You mention that she takes up all of your energy and she is the cause of emotional discomfort in others. Those are really powerful thoughts. It appears there is a narrative that includes her as the villain in multiple relationships. Now this may be well-earned, but imagine that she’s also unconsciously aware of this and sees her role as the villain. Kids who long for connection will in fact connect in any way they can. Even if that means being the bad guy. I’ve even seen extreme cases where the kid will seek out ways to be antagonistic just so that they feel some sense of power or control. But more times than not, especially in situations where the home life is ‘chaotic’ there is a gap in skills that allow healthy relationship development.
My question for you is, instead of trying to solve the problem of her behavior, have you considered what she sees as her problem?
It’s possible of course that she doesn’t see anything as a problem, but spending some time thinking about that might help soften your dislike for her a bit. I would also love for you to see if maybe there is something from your history that is making this particularly painful for you. Did you experience someone similar to her in your past? Does her lack of growth cause you to question your own skills? What has she and/or her behavior started to represent in your life?
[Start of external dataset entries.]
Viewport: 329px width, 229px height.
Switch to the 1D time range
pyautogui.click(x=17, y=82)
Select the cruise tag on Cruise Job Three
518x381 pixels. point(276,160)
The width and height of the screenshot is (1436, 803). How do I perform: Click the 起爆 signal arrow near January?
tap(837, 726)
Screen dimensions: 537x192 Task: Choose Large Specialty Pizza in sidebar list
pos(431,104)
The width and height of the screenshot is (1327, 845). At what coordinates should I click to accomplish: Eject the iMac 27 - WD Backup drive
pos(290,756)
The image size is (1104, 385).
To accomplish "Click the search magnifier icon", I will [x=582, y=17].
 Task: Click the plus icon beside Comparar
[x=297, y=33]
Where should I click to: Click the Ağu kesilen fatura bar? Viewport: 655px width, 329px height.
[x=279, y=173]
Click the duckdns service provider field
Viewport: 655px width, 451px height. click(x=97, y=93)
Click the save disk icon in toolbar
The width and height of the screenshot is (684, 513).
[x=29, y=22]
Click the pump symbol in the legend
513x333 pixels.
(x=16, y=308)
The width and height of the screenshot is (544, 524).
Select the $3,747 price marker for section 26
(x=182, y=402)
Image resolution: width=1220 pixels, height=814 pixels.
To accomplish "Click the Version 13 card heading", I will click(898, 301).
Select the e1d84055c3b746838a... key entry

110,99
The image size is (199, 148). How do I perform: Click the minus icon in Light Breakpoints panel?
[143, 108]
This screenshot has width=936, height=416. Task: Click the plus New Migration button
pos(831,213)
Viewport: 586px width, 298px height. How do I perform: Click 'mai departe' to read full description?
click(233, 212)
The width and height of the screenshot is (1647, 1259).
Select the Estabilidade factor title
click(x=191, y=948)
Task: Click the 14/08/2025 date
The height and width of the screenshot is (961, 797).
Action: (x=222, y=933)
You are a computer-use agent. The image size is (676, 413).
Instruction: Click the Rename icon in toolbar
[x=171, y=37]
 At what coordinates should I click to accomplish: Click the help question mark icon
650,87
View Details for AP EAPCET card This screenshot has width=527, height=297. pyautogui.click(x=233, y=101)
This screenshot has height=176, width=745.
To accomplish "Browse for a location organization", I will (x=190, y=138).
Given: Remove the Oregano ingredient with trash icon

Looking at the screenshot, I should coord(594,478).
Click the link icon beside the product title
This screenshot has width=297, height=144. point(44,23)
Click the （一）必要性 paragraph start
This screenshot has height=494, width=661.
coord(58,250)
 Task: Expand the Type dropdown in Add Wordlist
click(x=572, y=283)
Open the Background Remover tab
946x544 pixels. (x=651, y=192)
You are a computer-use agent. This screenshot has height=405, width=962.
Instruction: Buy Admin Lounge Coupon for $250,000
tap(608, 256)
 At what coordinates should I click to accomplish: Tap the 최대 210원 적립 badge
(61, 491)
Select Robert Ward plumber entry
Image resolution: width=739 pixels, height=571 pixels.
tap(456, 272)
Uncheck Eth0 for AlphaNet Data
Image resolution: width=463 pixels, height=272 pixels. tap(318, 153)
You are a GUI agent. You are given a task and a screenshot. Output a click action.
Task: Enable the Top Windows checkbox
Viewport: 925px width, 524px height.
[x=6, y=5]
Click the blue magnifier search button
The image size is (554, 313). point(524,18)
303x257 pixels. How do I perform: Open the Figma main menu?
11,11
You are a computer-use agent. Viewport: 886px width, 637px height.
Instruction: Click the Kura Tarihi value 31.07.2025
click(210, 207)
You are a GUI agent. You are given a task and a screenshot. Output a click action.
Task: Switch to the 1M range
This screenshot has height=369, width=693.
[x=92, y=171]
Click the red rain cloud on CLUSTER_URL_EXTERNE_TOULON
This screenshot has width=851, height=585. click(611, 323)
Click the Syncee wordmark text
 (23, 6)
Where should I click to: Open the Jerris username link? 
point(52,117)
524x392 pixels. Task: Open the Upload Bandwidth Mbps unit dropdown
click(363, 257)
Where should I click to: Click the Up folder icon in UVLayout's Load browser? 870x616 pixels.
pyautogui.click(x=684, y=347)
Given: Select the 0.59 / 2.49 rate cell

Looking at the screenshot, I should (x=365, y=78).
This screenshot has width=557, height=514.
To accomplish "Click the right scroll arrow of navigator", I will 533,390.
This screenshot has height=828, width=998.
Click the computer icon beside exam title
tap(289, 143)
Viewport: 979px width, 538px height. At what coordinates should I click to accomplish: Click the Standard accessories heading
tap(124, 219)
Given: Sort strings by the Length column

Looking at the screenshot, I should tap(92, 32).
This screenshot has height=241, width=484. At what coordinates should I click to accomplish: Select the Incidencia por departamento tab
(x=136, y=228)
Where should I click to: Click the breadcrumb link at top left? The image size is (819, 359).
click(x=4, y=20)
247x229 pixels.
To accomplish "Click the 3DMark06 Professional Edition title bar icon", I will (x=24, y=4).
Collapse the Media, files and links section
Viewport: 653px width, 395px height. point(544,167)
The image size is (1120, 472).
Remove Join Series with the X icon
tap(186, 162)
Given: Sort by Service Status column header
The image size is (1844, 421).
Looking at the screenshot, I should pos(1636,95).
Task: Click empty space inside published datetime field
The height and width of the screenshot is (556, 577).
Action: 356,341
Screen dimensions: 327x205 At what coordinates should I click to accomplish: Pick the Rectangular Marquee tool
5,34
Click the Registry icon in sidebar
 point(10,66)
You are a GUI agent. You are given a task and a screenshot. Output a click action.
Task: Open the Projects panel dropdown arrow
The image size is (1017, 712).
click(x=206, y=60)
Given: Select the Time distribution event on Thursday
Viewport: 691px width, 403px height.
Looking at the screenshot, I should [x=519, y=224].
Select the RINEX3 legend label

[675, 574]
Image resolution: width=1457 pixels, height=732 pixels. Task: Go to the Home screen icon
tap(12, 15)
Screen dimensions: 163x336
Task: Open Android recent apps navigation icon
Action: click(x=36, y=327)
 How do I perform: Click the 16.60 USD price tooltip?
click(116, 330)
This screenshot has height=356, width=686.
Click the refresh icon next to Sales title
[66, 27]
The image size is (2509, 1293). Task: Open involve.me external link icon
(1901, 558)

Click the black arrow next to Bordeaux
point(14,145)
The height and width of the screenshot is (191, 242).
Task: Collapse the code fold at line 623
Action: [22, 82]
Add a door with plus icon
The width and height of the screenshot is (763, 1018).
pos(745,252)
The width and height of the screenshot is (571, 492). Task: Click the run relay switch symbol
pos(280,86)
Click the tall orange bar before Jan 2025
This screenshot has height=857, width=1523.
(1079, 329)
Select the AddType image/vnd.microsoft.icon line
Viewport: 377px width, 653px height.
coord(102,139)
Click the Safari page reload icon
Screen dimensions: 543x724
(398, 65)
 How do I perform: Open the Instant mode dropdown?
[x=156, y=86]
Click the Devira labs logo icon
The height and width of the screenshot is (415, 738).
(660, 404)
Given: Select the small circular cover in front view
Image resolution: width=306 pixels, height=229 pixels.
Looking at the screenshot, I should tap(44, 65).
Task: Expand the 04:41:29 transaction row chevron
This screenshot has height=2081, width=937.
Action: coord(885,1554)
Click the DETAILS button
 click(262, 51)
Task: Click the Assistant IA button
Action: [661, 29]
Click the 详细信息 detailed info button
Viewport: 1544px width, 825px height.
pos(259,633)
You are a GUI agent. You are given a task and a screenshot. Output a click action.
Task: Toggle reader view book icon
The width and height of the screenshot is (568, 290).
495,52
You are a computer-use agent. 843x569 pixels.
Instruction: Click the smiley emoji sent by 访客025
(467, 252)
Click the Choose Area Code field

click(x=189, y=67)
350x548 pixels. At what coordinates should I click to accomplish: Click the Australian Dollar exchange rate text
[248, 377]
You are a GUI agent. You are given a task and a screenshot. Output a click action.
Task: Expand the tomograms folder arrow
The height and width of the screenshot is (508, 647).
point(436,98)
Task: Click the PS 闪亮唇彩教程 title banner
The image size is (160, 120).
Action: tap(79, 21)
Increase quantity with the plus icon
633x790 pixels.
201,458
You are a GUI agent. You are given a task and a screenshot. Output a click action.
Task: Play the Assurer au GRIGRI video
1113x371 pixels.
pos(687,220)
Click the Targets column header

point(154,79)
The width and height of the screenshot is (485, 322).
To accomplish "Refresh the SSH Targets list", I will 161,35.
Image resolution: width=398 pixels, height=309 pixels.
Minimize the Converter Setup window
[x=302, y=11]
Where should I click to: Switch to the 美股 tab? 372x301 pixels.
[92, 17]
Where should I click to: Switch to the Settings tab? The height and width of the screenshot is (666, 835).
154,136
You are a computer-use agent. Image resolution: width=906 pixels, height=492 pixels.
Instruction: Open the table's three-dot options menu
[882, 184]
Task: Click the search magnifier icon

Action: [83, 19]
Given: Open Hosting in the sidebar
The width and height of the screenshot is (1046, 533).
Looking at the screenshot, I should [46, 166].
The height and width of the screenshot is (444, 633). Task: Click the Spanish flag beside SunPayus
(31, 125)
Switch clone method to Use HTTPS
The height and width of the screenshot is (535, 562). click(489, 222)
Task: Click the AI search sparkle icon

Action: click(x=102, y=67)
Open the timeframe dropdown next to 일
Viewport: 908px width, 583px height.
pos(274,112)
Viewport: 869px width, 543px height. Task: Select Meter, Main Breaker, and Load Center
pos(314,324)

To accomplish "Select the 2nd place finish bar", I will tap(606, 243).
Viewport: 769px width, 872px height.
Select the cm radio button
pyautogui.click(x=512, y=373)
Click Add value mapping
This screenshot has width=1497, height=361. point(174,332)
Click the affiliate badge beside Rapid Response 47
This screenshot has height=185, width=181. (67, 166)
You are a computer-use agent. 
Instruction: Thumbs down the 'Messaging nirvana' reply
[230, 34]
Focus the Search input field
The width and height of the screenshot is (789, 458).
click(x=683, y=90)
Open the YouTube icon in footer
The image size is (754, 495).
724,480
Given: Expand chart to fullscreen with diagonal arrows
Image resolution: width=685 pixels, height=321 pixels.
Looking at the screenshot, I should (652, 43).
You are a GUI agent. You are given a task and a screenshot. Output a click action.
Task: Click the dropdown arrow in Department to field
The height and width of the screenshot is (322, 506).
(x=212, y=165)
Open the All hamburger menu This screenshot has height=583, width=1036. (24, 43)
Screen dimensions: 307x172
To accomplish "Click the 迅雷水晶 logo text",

The last thing I want to leave you with is an image. A dry piece of land that seems to be devoid of any life. If a farmer were to choose this plot of land to raise a crop, there would be some heavy duty cultivating that would be necessary to get it ready to receive the seed. There would be lots of sweat and maybe even some blood and tears breaking up the ground, moving rocks and other debris that would prevent any roots from taking hold. But with some work, it’s possible that something could in fact bloom. As educators, counselors, social workers and even as parents we have to remember:
Some plant, some water, some harvest.
Maybe for this student you’re just planting the seeds, make that your mark of success. Taking stock of the soil and laying the foundation. You never know what might bloom.